Putin remains a man of contradictions: a KGB spy who became a favorite of capitalist investors, a leader who talks of peace as he intensifies the war in Chechnya.
He's been silent on how he'll rescue the economy and what he'll do to control the world's second largest nuclear arsenal.
And at 47, he's likely to be around for a long time to come.
Russia was introduced to Putin when he was named Prime Minister last year, and learned he was president when Boris Yeltsin stepped down on New Year's Eve.
When he announced the abrupt transition of power on national television, Yeltsin made sure the case containing Russia's nuclear codes was in plain sight.
The outgoing leader wanted all to know that Putin was now the one with his finger on Russia's nuclear trigger.
And, some Russians complain, that is about all that's known about the man poised to be elected president.
One can learn more about Putin by traveling north from Moscow to the old capital city of St. Petersburg.
Putin was born there, back when the city was still named Leningrad, and grew up attending schools where the education was still influenced by the communist principles of Lenin and Marx.

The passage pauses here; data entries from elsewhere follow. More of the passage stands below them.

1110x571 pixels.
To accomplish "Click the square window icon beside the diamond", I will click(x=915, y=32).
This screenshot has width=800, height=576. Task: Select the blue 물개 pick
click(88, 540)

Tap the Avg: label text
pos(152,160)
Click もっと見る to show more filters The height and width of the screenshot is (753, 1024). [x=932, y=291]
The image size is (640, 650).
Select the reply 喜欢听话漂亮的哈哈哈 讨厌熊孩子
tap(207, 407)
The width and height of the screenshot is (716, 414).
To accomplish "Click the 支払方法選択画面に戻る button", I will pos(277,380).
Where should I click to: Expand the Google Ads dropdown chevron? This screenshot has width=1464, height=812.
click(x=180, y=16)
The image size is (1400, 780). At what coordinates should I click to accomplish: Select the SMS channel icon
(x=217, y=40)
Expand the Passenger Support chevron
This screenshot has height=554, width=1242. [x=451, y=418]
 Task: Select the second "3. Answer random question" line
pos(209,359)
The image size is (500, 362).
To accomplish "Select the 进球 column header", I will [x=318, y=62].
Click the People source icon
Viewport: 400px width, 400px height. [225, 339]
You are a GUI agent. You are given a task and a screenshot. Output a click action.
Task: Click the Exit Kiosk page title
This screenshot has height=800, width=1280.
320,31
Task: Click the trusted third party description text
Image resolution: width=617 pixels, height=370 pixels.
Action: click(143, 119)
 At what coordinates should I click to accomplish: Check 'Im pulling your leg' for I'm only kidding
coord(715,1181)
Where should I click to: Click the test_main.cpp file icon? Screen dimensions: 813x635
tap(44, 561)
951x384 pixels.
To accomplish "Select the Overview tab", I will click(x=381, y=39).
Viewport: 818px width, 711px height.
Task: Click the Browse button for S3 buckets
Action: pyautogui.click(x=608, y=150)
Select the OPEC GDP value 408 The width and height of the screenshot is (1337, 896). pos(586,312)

Still, Putin's teacher at School 281 in St. Petersburg says the school permitted students to read widely, including dissident authors who questioned the Soviet system.
"This was an experimental school," says Tamara Stelmakova, "and Vladimir was among the best students."
From graduate school, Putin went directly into the Soviet secret service.
But except for mentioning that he was stationed in East Germany, Putin has said little of his 15 years in the KGB.
He came home to St. Petersburg in 1990 when the Soviet Union started to unravel.
As Deputy Mayor, he helped woo foreign investors, including Coca-Cola, to come build in the city.
Alexander Belyaev, then the St. Petersburg City Council speaker, calls Putin a "workaholic."
Belayev clashed with Putin when he and the mayor tried to push changes through by decree instead of the democrtic give and take of city politics.
"I think his mentality is still [a] soviet type mentality," said Belayev. "He dreams about the past...he wants to show that Russian power is still strong."
The day he took over from Yeltsin, Putin throttled-up Russian military power in the breakaway province of Chechnya.
He expanded the war, heaped praise on the militaryand Russian public opinion pushed Putin's popularity to new heights.
Putin appeals to many who yearn for Russia to stand tall and those still waiting for a leader to deliver on the promise of a free market economy. People who know him say he dreams of little else than making Russia great.
"The people are frustrated, humiliated," said Shevtsova. "They want some kind of safety. They want order."
Observes Belayev: "I think his hero is Tsar Peter the First, Peter the Great."